- [ACTION ITEM]: Beginning with the first line of the data below, reproduce every line unchanged, ending with the line that holds "Task: Click third-column".

Records drawn from a dataset:
_ _ _

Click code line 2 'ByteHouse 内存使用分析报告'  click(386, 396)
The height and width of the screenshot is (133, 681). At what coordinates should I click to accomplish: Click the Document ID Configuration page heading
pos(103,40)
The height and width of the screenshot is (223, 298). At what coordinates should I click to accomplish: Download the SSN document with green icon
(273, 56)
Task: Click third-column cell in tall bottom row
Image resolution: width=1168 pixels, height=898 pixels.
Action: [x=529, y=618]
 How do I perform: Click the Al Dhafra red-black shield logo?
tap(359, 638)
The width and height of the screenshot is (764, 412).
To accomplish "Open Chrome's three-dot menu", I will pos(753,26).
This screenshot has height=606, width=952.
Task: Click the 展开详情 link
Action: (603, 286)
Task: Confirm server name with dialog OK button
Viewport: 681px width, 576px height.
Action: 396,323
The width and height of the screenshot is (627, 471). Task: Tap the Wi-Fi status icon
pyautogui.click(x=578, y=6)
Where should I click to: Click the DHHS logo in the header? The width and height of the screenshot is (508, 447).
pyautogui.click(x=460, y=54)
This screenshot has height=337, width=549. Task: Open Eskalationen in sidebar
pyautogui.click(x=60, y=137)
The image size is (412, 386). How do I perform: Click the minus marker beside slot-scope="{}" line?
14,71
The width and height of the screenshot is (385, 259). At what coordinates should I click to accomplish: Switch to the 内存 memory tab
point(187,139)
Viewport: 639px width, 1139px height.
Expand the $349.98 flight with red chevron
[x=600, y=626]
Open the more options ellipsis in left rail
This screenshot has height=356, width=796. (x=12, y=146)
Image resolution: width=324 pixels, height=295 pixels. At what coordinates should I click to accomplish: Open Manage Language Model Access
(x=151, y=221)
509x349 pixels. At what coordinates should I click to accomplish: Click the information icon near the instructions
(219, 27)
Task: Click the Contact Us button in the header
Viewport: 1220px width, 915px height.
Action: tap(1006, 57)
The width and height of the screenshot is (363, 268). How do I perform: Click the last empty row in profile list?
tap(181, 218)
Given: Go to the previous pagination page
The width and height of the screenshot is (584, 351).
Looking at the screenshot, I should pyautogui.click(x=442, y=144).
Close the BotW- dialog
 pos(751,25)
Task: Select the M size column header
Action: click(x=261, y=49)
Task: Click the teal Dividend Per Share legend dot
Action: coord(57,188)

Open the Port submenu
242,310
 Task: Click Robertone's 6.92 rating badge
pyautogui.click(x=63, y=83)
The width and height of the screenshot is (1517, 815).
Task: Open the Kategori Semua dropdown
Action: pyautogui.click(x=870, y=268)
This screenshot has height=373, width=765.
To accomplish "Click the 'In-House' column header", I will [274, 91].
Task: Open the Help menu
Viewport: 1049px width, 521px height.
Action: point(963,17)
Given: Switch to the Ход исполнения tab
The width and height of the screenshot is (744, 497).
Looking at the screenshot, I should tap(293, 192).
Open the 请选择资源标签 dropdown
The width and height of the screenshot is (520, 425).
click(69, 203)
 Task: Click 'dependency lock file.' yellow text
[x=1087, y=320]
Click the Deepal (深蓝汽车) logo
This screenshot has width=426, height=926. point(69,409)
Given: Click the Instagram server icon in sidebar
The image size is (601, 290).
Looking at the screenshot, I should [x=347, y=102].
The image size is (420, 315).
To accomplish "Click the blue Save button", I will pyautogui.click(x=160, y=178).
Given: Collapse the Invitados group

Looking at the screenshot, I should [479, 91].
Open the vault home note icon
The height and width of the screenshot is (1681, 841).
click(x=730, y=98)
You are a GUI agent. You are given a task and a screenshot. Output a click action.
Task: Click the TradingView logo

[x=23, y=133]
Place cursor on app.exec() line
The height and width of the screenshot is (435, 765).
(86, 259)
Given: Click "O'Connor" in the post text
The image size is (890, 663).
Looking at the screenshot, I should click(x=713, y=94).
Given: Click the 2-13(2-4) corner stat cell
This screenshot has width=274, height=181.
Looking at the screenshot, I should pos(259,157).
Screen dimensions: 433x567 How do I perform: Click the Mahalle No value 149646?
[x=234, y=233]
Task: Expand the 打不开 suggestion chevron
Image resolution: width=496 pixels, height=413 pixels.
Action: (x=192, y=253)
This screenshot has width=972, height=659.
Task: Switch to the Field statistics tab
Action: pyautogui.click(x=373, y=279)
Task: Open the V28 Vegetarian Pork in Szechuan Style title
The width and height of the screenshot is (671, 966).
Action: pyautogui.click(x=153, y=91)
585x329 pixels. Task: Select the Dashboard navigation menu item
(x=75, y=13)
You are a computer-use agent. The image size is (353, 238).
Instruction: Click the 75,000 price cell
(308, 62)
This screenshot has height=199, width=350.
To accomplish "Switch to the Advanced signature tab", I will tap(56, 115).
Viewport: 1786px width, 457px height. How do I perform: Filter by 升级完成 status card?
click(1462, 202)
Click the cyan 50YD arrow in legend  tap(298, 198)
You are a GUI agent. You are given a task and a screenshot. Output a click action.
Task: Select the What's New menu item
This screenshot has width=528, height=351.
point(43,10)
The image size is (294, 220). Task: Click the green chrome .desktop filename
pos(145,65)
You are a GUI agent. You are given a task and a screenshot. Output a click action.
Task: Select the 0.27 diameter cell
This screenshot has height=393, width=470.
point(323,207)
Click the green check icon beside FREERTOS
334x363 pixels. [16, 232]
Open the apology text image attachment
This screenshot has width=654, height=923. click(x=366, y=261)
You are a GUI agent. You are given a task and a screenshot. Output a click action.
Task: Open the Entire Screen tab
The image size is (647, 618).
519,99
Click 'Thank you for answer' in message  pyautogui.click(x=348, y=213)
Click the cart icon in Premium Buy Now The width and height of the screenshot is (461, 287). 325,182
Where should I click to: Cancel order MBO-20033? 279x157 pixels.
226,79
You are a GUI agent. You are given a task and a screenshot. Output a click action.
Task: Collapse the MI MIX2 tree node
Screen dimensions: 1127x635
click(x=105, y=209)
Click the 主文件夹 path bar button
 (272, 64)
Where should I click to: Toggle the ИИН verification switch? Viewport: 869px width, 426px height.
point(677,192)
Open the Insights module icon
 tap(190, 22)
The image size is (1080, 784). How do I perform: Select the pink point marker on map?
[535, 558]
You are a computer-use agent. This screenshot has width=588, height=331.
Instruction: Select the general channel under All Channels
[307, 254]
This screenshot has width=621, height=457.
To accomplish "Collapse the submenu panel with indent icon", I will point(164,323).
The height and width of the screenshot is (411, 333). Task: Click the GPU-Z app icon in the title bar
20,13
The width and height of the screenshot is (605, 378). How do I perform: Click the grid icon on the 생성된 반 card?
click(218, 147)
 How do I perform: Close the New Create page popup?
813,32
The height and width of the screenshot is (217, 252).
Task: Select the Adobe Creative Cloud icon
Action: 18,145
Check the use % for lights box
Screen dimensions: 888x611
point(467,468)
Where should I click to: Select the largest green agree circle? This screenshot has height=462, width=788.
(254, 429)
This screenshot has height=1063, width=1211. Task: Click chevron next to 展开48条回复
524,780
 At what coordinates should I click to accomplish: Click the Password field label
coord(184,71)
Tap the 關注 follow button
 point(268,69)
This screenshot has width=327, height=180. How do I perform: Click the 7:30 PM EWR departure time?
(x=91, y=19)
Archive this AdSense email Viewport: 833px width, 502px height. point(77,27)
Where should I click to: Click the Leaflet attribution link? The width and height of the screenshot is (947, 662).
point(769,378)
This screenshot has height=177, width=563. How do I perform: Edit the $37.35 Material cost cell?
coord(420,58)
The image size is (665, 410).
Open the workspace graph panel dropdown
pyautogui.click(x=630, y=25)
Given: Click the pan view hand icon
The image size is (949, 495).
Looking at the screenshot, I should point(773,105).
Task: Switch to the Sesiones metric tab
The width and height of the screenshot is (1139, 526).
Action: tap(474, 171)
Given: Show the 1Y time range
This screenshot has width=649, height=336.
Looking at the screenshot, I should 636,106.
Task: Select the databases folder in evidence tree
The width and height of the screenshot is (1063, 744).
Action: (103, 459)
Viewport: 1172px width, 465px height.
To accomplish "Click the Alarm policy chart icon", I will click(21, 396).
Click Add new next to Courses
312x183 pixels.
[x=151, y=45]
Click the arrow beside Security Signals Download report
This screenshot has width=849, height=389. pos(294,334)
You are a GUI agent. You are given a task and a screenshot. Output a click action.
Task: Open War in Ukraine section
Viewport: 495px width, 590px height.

_ _ _

- [TASK OUTPUT]:
Click code line 2 'ByteHouse 内存使用分析报告'  click(386, 396)
The height and width of the screenshot is (133, 681). At what coordinates should I click to accomplish: Click the Document ID Configuration page heading
pos(103,40)
The height and width of the screenshot is (223, 298). At what coordinates should I click to accomplish: Download the SSN document with green icon
(273, 56)
Task: Click third-column cell in tall bottom row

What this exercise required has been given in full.